(Stored data entries)
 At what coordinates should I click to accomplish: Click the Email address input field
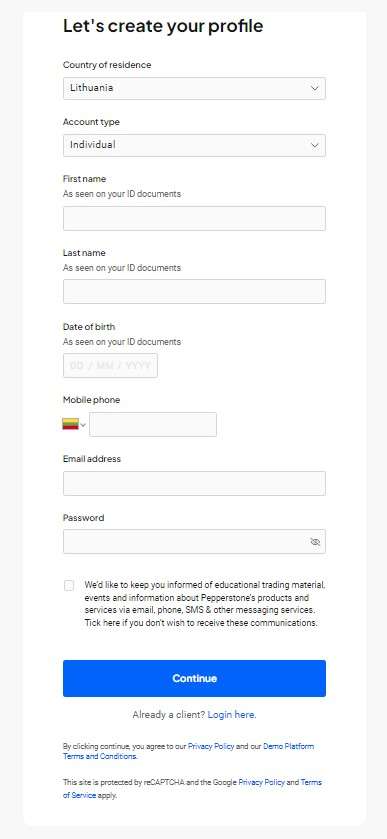tap(194, 483)
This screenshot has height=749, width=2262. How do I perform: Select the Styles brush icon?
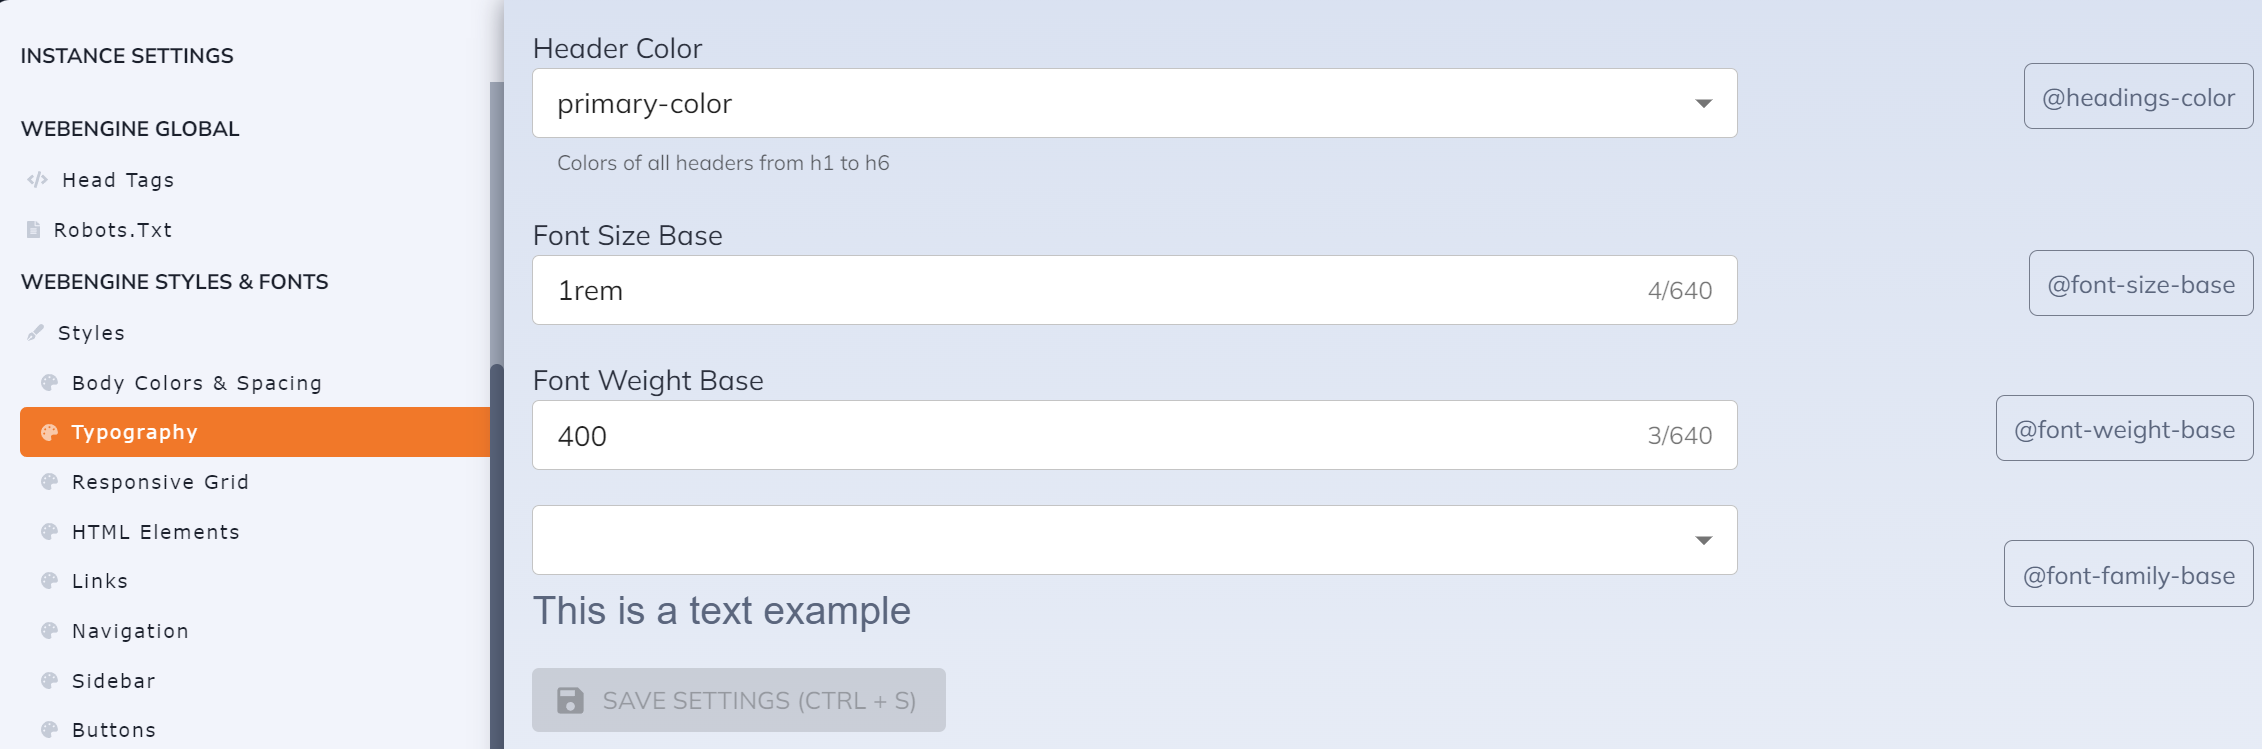coord(34,332)
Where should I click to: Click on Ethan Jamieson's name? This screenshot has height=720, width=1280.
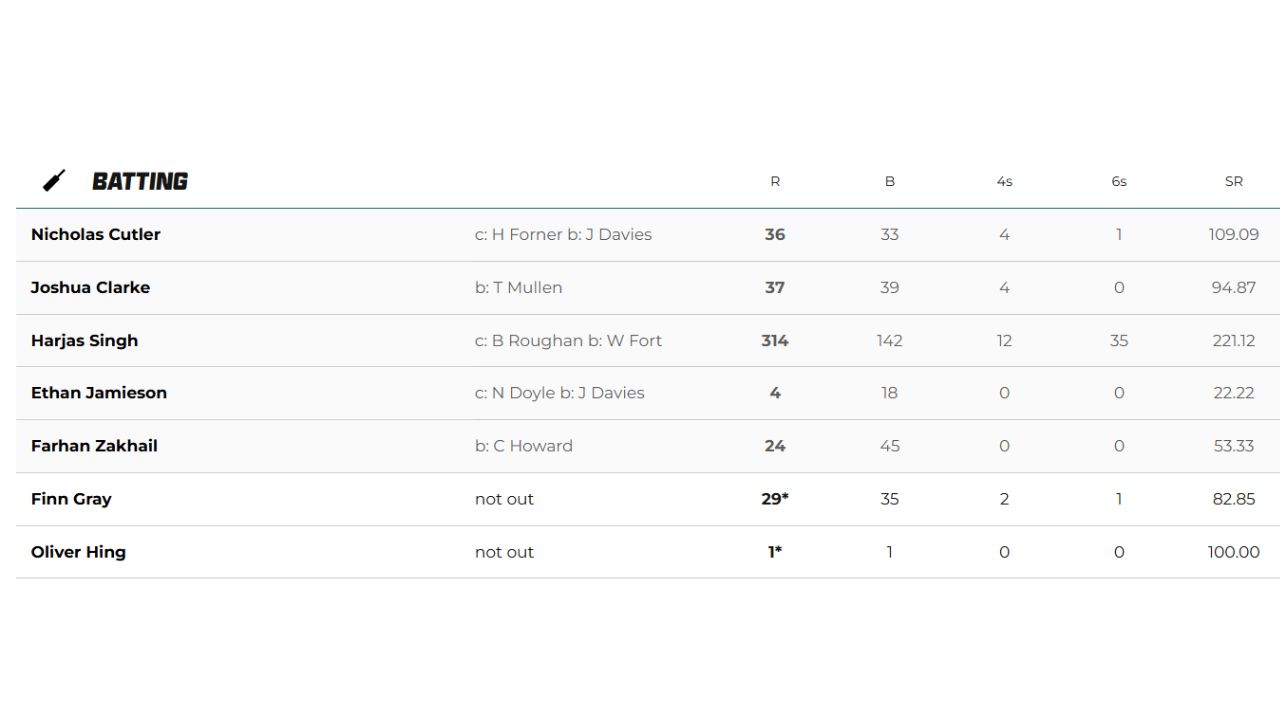(x=99, y=393)
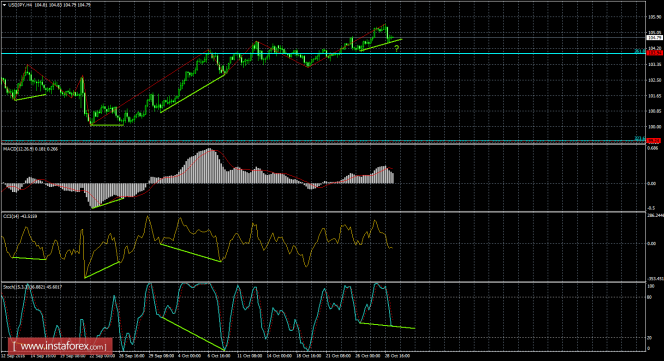The height and width of the screenshot is (361, 664).
Task: Click the red 103.94 price level tag
Action: [x=655, y=53]
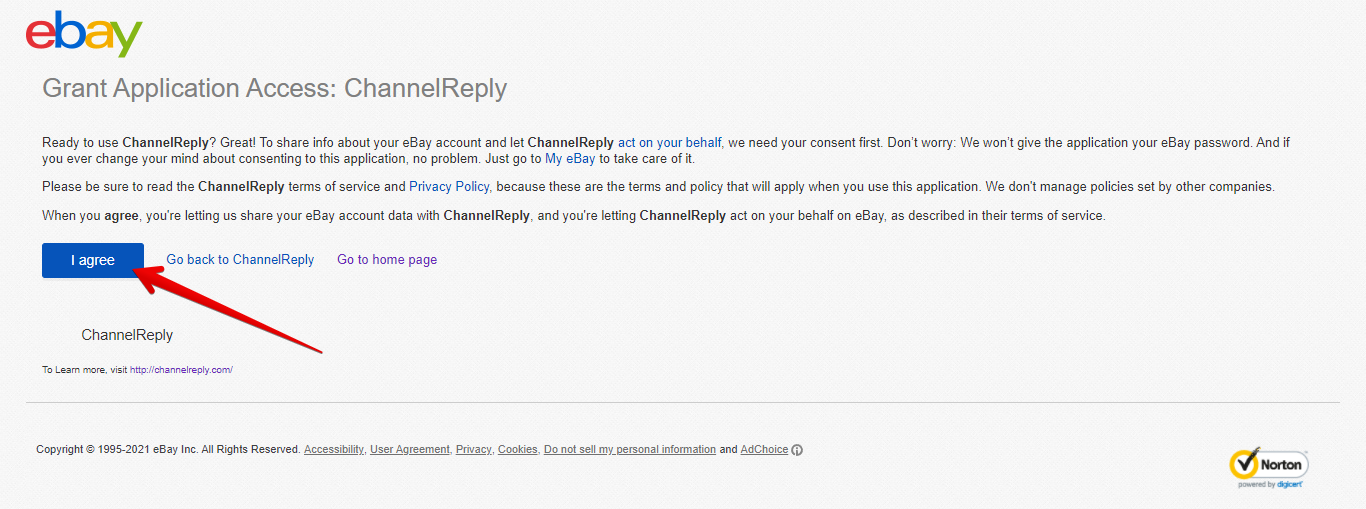Open the Accessibility footer link
This screenshot has width=1366, height=509.
pos(334,450)
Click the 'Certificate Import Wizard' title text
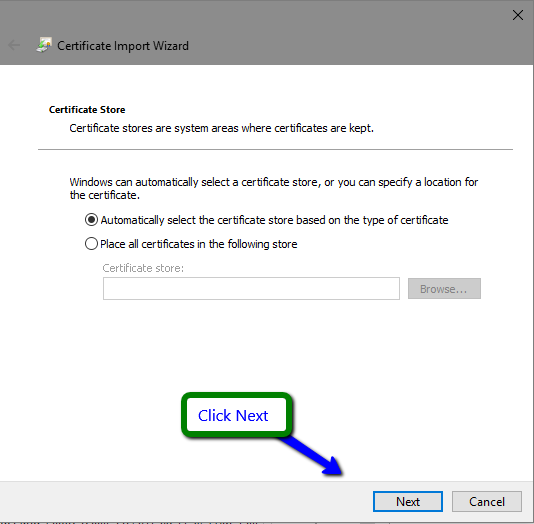The image size is (534, 524). 123,46
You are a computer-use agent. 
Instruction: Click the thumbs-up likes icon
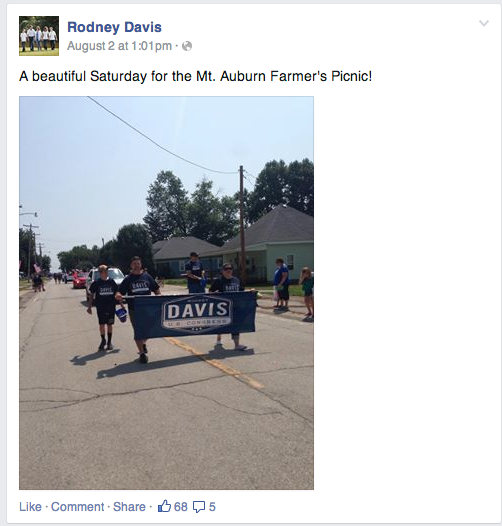pyautogui.click(x=164, y=506)
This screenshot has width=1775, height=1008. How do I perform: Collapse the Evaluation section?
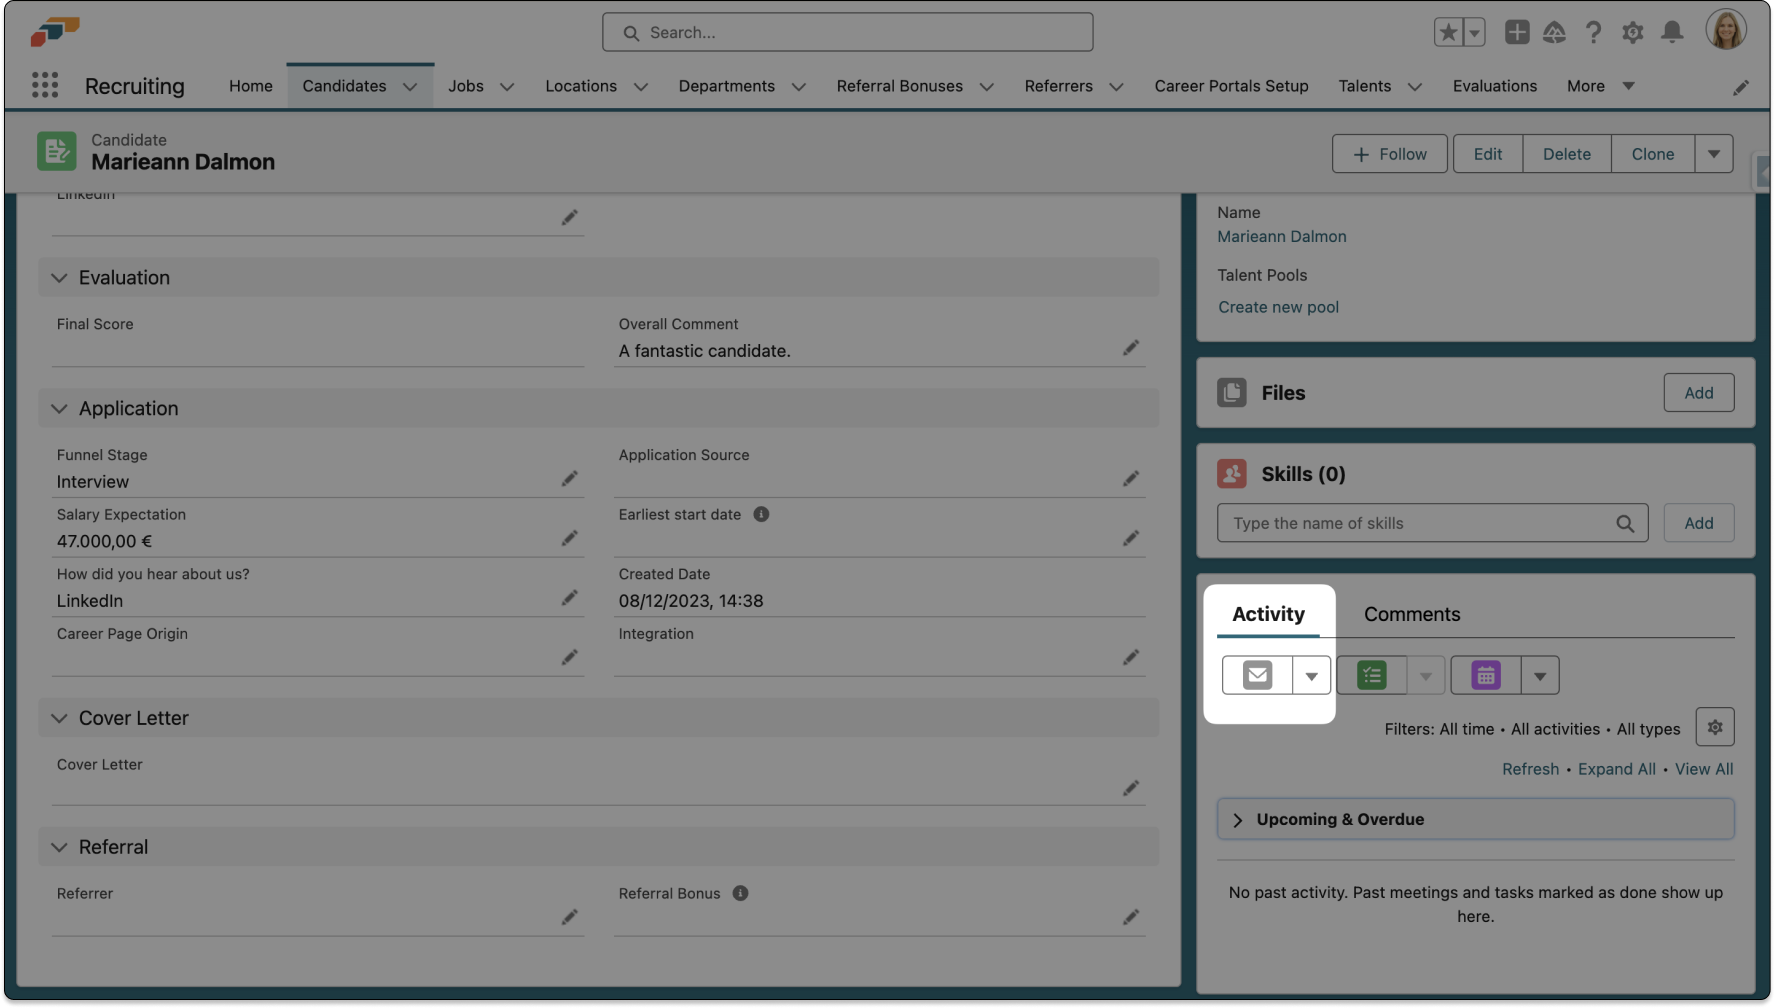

▶ Exercise
Leave out the pictures, and extract exactly the lines from the one with "Click the 'Certificate" through the end of the records, both ends included.

▶ Output for this exercise
Click the 'Certificate Import Wizard' title text
The image size is (534, 524). 123,46
You are a computer-use agent. 
Instruction: Click the thumbs-up likes icon
pyautogui.click(x=164, y=506)
This screenshot has width=1775, height=1008. How do I perform: Collapse the Evaluation section?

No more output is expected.